Quanto gli italiani vogliono andare alle urne?
Il ritorno alle elezioni è uno scenario poco probabile. Ripeto, se l’alternativa fosse o Conte o le urne, gli italiani si dividerebbero a metà. Se l’alternativa fosse un governo istituzionale, molti elettori, soprattutto di centro-destra, sarebbero favorevoli a questa soluzione. Le risposte dipendono dalle opzioni che vengono presentate agli elettori. La realtà è che più del 70% dei cittadini vorrebbero avere un governo, alla luce delle sfide che il paese deve affrontare.
A proposito di governo istituzionale, è quotabile un governo Draghi? E che consenso potrebbe calamitare?
Non abbiamo fatto rilevazioni ad hoc, ma la percezione è che Draghi raccoglie un alto gradimento, sia perché ne parlano tutti bene, sia perché è stato in grado di gestire con lungimiranza, con forza e con un ampio riconoscimento internazionale un’istituzione come la Bce, facendo ricorso a tutta una serie di operazioni – per esempio il Quantitative easing – che hanno garantito ai paesi europei una navigazione e un approdo più sicuri. Draghi viene percepito come uomo politico, nella sua accezione più nobile, di grande fiducia.
Quanto valgono oggi, a bocce ferme, le due coalizioni?
Il centrodestra viaggia attorno al 49,5%, mentre il centro-sinistra con Pd-M5s-LeU vale il 37% circa e con Italia Viva sale attorno al 41%.
Una crisi che da più parti è stata giudicata come incomprensibile dagli italiani può aver favorito l’area dell’astensionismo? Quanto pesano gli indecisi?

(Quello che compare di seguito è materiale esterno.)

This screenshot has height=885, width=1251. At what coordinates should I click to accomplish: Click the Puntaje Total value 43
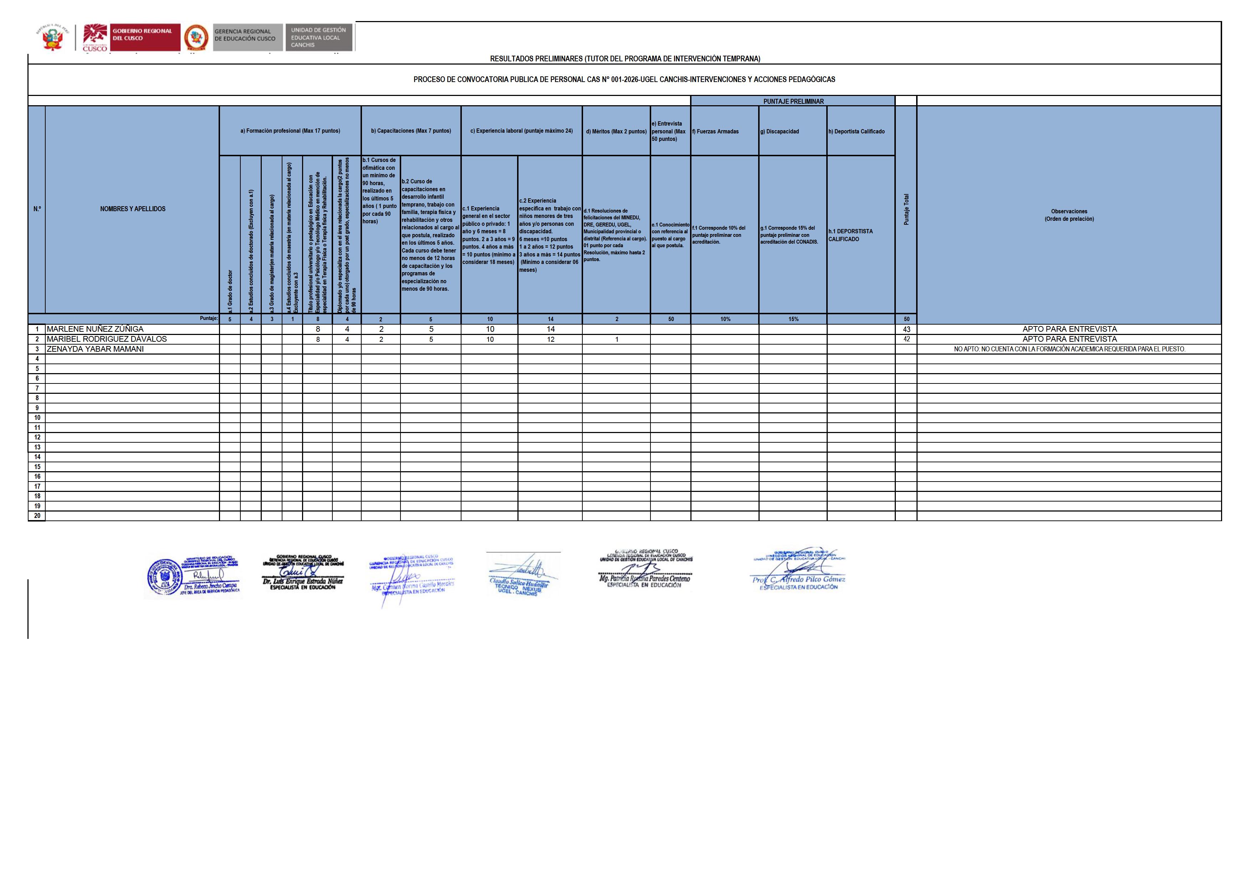tap(906, 330)
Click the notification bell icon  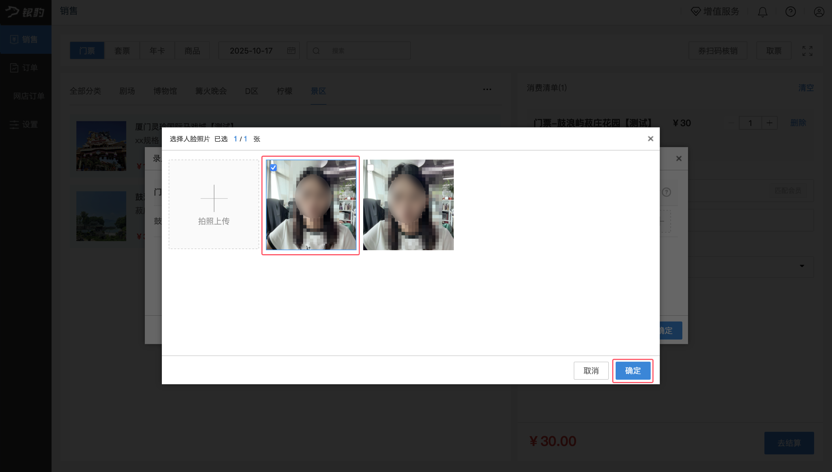762,12
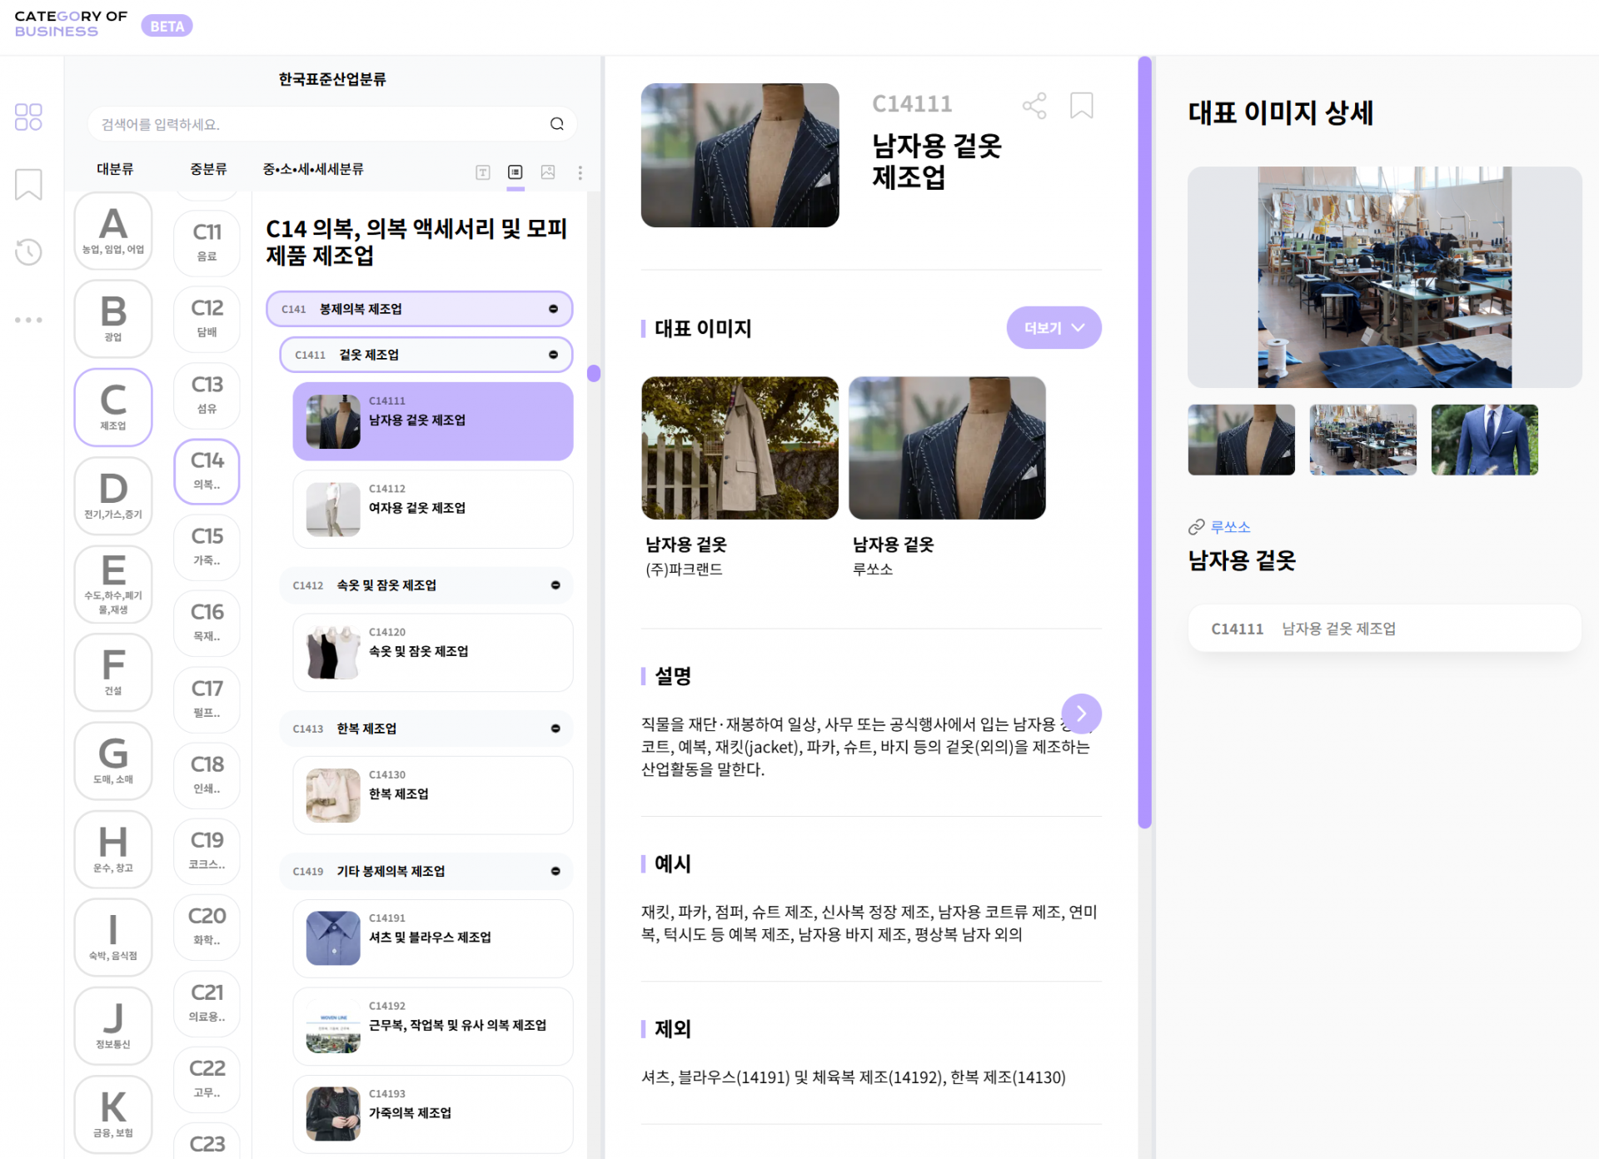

La cosiddetta area grigia, che raccoglie gli indecisi e gli astensionisti, s’aggira poco sopra il 40%. Poi sappiamo che quando si va alle urne per le elezioni politiche una quota viene recuperata al voto. Covid permettendo, in caso di elezioni è lecito attendersi un’affluenza del 70%, perché questa crisi ha sensibilizzato molti sull’importanza di dover fare scelte decisive in un momento come questo.
Qualora si andasse alle elezioni, a favore di chi potrebbero andare questi voti dell’ultimo minuto?
Indecisi e astensionisti di solito sciolgono le loro riserve negli ultimi 15 giorni e c’è un 10% che decide addirittura nel momento in cui entra nella cabina elettorale, perché si informa fino all’ultimo su forze in campo, programmi e candidati. E’ difficile quindi capire oggi dove si indirizzeranno, ma è molto poco probabile che si spostino in un’unica direzione. Incideranno, dunque, ma non in modo tale da poter stravolgere l’esito del voto così come oggi prefigurato dai sondaggi. A meno che, ovviamente, non cambino nel frattempo le cose.